▸ **Passage to read**:
<<<<

Our Mission

The Community Education Group’s (CEG) work includes providing access to healthcare, public education, and job training, plus securing financial investments to underserved rural communities and community-based organizations in West Virginia and Appalachia.
Our focus is to improve access by providing leadership and advocacy to scale resources and funding to combat the syndemic cluster of widespread disease and public health crises, including HIV/AIDS, viral hepatitis, opioid addiction, and substance use disorder.
Our vision is that no matter where you live, what you do, or who you are, everyone deserves and has access to life-affirming resources for themselves and their families.

>>>>

Dataset entries:
<<<<

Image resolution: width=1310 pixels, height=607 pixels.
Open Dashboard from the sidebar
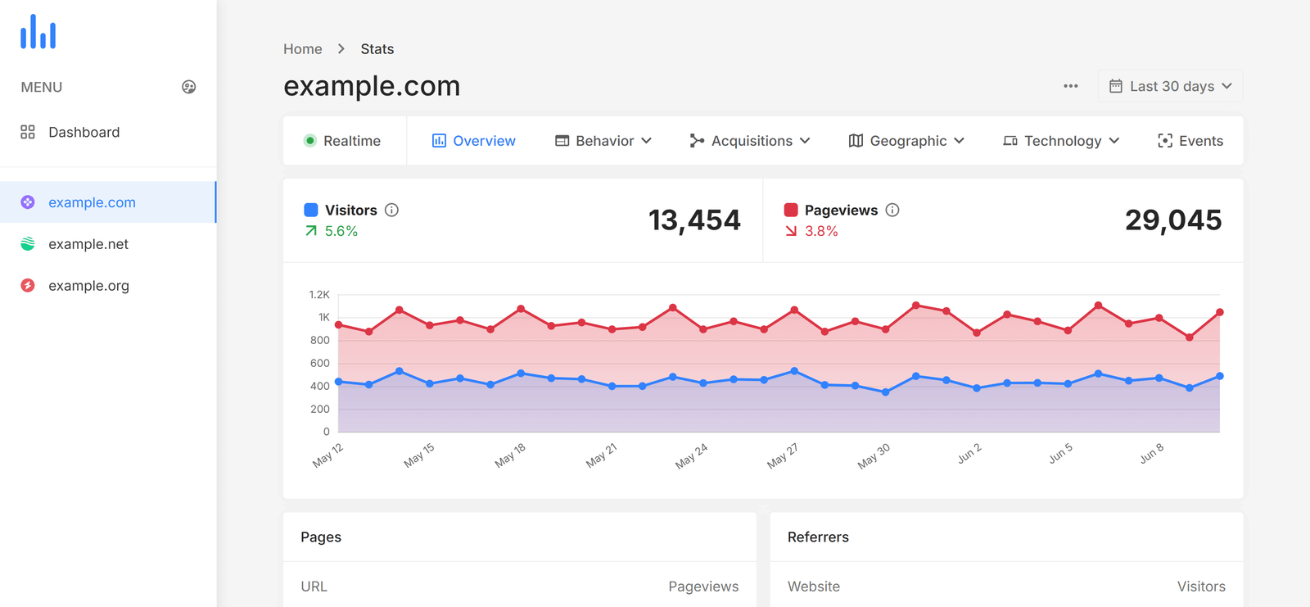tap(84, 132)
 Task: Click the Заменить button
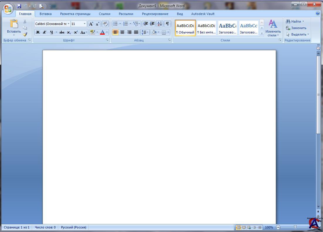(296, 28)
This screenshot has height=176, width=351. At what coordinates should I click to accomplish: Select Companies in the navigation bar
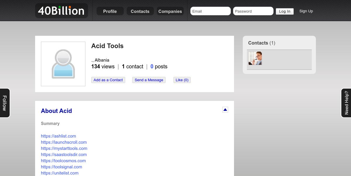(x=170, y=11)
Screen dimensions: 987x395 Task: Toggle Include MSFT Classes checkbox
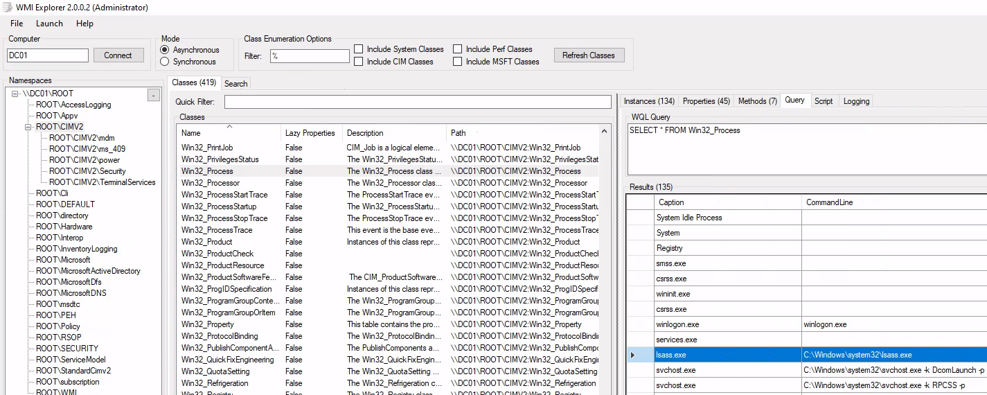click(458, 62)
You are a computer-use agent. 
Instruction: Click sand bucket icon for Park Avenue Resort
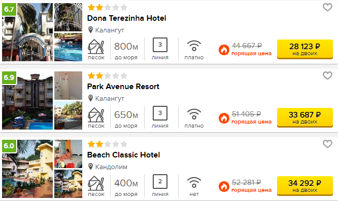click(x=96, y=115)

>>>>

▸ **Instructions to follow**:
Print the part of the mission statement that begins at the words "Our focus is" and stops after the words "substance use disorder.". The dataset entries are material apart from the mission statement.

▸ **Output below**:
Our focus is to improve access by providing leadership and advocacy to scale resources and funding to combat the syndemic cluster of widespread disease and public health crises, including HIV/AIDS, viral hepatitis, opioid addiction, and substance use disorder.